**EXCERPTED TEXT**.
————————

I just  assembled a new server machine, which in the end I chose to house in a shiny aluminium Thermaltake Lanbox, which is relatively compact but still roomy enough for two hard drives, a bog-standard power supply, and plenty of airflow, which is what I wanted. I also knew that the fans on this case were nice and quiet (I have a black steel version as a GPU test box, I wanted a lighter version this time!), which is important for a machine that will be on all the time.

As I said in my previous posts, I was determined not to put an optical drive in this machine. It really doesn’t need one, since all the system software will be downloaded anyway – the only possible use for an optical drive would be to boot the machine in the first instance, and that seemed a total waste. I know DVD drives are cheap, but why clutter up the box with one just for the rare occasion when I need to manually boot? The same goes for floppy drives, which are such dinosaurs I can’t believe some new machines still come with one present – the only possible use for a floppy drive these days is to provide a slot that you don’t mind a toddler feeding jam sandwiches into.

No, instead I wanted to boot from a USB flash drive. I’d never done this before, so I scouted around for the best ways to do it. Syslinux came up pretty quickly as the primary contender, but being lazy I hunted around a bit longer to see if anyone had a simpler way than configuring Syslinux manually. That’s when I came across UNetbootin.

What a fantastic little project! It took literally 5 minutes from downloading, to creating a bootable USB disk with the distribution of my choice on it (UNetbootin will download your chosen distribution automatically – or you can supply an ISO of your choice if you want), to booting up the new machine. I couldn’t believe just how simple it was! I chose to put Ubuntu 8.04 Netinstall on the disk, which clocks in at a tiny 9Mb because it’s just enough to boot up the installer to start downloading the real packages direct, but if you want, and you have a big enough USB stick, you can a complete distro on there too. But this way, I can use a crappy old USB stick I have lying around as my boot device.

A great little tool anyway. I love it when things are easier than you expect.

Internet Tech Web

Opera Unite – another step in the right direction?

operatuniteI’ve harped on many times about how I think centrally controlled services like Facebook are the antithesis of what the Internet was supposed to be about – a distributed, decentralised place with authority controlled at the leaves by those with most interest in maintaining it, rather than some corporate hub holding all the cards.

————————

**TO DO**.
a – Summarize the text about booting a new server from a USB drive in two sentences.
b – Name each piece of software that the text about booting a new server from a USB drive mentions in connection with creating or running the boot disk.
The entries that come next have no connection to the text about booting a new server from a USB drive.

————————

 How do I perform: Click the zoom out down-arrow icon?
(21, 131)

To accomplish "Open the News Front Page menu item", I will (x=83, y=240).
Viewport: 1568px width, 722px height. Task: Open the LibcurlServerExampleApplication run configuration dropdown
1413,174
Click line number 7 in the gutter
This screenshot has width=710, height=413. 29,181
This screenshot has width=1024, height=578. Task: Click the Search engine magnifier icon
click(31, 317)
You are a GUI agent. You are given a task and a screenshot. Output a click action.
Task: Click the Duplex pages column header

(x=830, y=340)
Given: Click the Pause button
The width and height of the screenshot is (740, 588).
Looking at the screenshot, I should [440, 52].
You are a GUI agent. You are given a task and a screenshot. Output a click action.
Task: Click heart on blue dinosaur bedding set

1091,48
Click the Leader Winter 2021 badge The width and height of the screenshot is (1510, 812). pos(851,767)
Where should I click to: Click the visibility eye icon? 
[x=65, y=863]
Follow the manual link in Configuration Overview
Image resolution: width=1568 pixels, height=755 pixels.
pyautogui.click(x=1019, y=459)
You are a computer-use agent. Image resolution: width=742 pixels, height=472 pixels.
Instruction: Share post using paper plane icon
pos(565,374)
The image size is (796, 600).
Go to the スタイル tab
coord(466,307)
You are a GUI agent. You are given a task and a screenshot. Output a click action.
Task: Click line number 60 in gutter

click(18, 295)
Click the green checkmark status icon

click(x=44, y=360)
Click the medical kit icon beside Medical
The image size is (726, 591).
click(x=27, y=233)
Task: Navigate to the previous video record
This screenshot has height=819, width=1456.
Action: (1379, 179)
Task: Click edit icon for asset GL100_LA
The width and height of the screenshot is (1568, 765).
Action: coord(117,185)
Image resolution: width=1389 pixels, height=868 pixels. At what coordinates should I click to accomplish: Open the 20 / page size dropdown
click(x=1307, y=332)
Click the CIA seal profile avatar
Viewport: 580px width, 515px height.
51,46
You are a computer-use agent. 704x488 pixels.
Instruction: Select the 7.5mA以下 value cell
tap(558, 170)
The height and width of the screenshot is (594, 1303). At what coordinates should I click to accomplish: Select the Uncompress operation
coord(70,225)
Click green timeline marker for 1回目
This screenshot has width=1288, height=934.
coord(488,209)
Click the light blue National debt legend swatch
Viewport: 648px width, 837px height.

————————

**SOLUTION SET**.
a – The writer assembled a new server in a Thermaltake Lanbox case and left out an optical drive, planning to boot it from a USB flash drive instead. With UNetbootin, the writer went from download to a bootable USB disk holding Ubuntu 8.04 Netinstall to booting the new machine in about five minutes, and found the tool surprisingly simple.

b – Syslinux, UNetbootin, Ubuntu 8.04 Netinstall